Jejak.co – Politik santri selalu mengedepankan nilai religius dan nasionalisme. Itulah yang selalu menjadi prinsip Juhari, anggota Dewan Perwakilan Rakyat Daerah (DPRD) Sumenep.
Pria asal Desa Grujugan Kecamatan Gapura, Sumenep, Madura, Jawa Timur ini lama mengabdi di pesantren.
Sejak tamat di SDN Grujugan 1, ia melanjutkan pendidikannya ke Pondok Pesantren Salafiyah Safiiyyah Sukorejo Situbondo, Jawa Timur.
Selain memperdalam ilmu agama, disana Juhari juga masuk sekolah formal tingkat SMP dan dilanjutkan ke Semia Ibrahimy Sukorejo Situbondo. Berikut ia melanjutkan studinya di Institut Agama Islam Ibrahimy, Fakultas Syariah Jurusan Muamalat Jinayat.
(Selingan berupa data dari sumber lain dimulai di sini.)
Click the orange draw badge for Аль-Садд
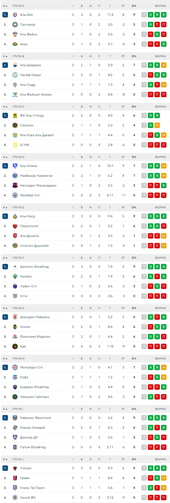This screenshot has height=503, width=170. 164,85
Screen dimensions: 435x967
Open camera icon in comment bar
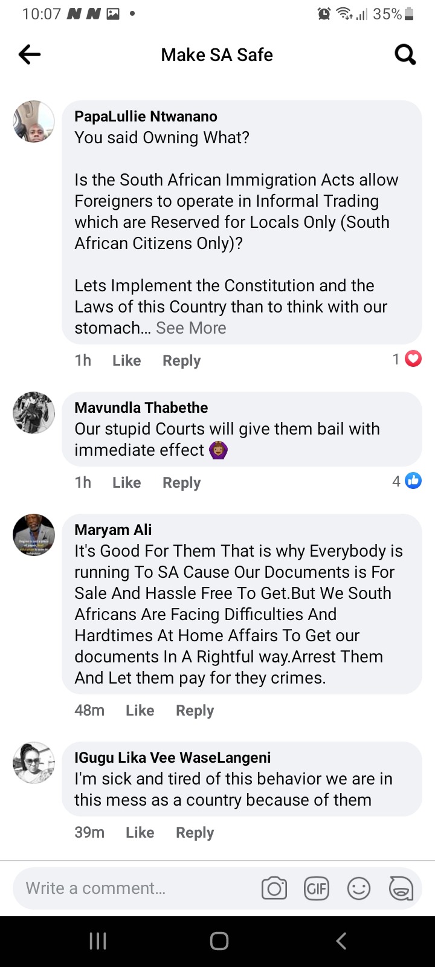coord(274,888)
Bapak satu anak ini tidak langsung pulang kampung setelah menyelesaikan kuliahnya. Ia terus memperdalam ilmu agama sekaligus mengabdi kepada kiai dan pesantren tempat ia menimba ilmu.
Setelah lama mengabdi, ia mulai tertarik dunia politik. Sejak 2004, Juhari bergabung dengan Partai Persatuan Pembangunan (PPP) di Situbondo.
Dua tahun berikutnya ia pulang kampung dan bergabung dengan PPP Sumenep sejak 2006. Semenjak itulah, pengalaman dirinya tentang ilmu politik benar-benar diasah.
Baginya politik adalah harakah perjuangan dengan mengedepankan etika dan nilai keislaman dan keindonesiaan. Menjadi pengurus partai harus serius dan berkomitmen.
Sehingga tahun 2009 ia bertekad maju sebagai calon legislatif Kabupaten Sumenep. Tujuannya, ingin mengabdi melalu parlemen.
Berkat kesungguhannya, akhirnya Juhari ditakdirkan masuk parlemen sebagai anggota DPRD Sumenep periode 2009-2014, setelah ada pergantian antar waktu (PAW).
Pemilu berikutnya, 2014 ia kembali mencalonkan diri dari daerah pemilihan (dapil 5) yang meliputi Kecamatan Gapura, Batuputih, Batang-batang dan Dungkek. Sama seperti pemilu 2009.
Alhasil, Juhari kembali terpilih sebagai anggota DPRD periode 2014-2019 dari fraksi PPP.
Yang menjadi semangat Juhari mengabdi di dunia politik adalah dauh gurunya, Kiai Ahmad Fawaid As’ad Syamsul Arifin.
Semasa hidupnya, Kiai Fawaid kata Juhari berpesan, jika masuk politik jangan tanggung-tanggung. Harus serius dan nyalon sebagai wakil rakyat.
“Ketika itu Muscab PPP Sumenep tahun 2006. Karena saya masuk wakil bendara, pesan beliau harus serius berjuang di PPP. Jangan tanggung-tanggung,” tutur Juhari.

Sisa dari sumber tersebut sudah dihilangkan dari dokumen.